The pandemic prompted increased discussion about the need for mental healthcare for the general public. Isolation can trigger or worsen depression. Fear of contracting the virus or losing a loved one heightens anxiety. In a recent LocumTenens.com survey, 61% of clinician respondents reported they expect to see more mental health issues arise in their patients post-COVID-19. Addressing the mental health of the general public is also critical, but we can’t forget about the mental health needs of our medical professionals. In that same survey, 52% of clinician respondents reported an increase in stress, burnout or mental health issues due to the pandemic. COVID-19 isn’t the cause of the ongoing clinician behavioral health and burnout crisis, but it’s a catalyst.
Physician burnout has been an issue long before COVID-19 consumed an already overburdened healthcare system. According to a Medscape report published in January 2020, 42% of physicians were already experiencing burnout, with symptoms including exhaustion and decreased job performance. This, coupled with the mental health issues that will inevitably arise from the increased stress and fear clinicians are currently experiencing, will be catastrophic, not only for themselves but for patients and the healthcare system. If there’s a silver lining, perhaps it’s COVID-19 will be a turning point, encouraging organizations to better care for their clinicians the way clinicians have been caring for their patients all along, often to their own detriment. And perhaps COVID-19 spurring the now widespread usage of telehealth will make mental healthcare more accessible for both clinicians and the public in the future.

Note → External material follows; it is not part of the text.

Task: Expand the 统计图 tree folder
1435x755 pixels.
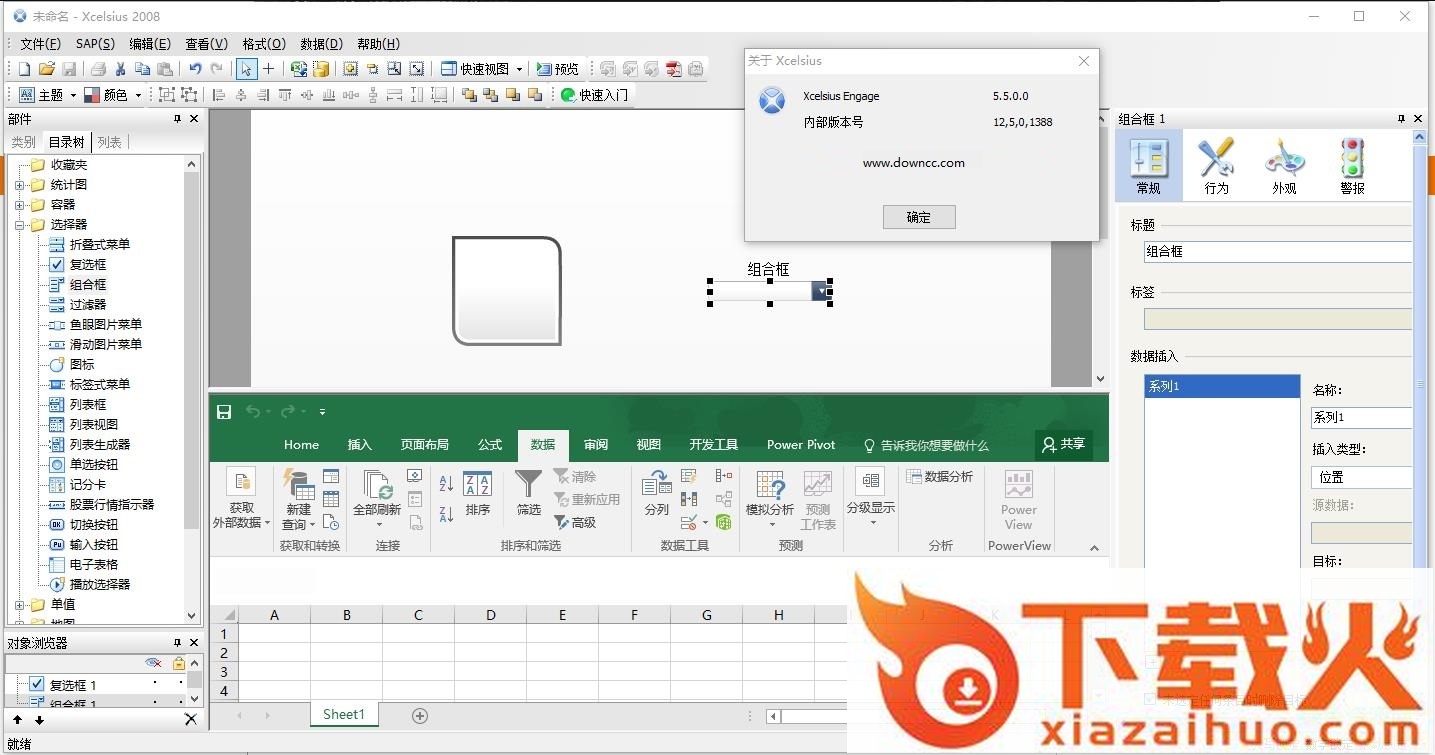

Many working in the healthcare industry have long viewed telemedicine as the solution to issues involving access to care. But not everyone has always been fully on board, and the recent uptick in demand and scrambling of organizations to adopt telehealth services has also illuminated another issue: in healthcare, we too often take a reactive approach.
It’s time we take a proactive approach to treating the mental health of our clinicians so when we emerge successfully on the other side of the COVID-19 crisis, we’re fully prepared to support them in the ways they desperately need. How we care for clinicians will look different at every organization, but a good first step is reducing the stigma around mental and behavioral health. Caring for clinicians could also involve organizations facilitating telepsychiatry or telepsychology services for those who are interested, or it could mean organizations continuing to offer telehealth services to patients. This would allow clinicians to treat patients, and receive care themselves, from the comfort of their own homes, avoiding the increased stress that comes with a commute and being physically present at a facility.
COVID-19 will change the healthcare landscape forever, altering not only how we treat patients but also how we care for our frontline healthcare workers. It’s impossible to predict what life will look like until we come out on the other end of the crisis, but one thing is certain – telehealth will likely remain the first line of defense in caring for both patients and providers. Let’s make sure we’re ready.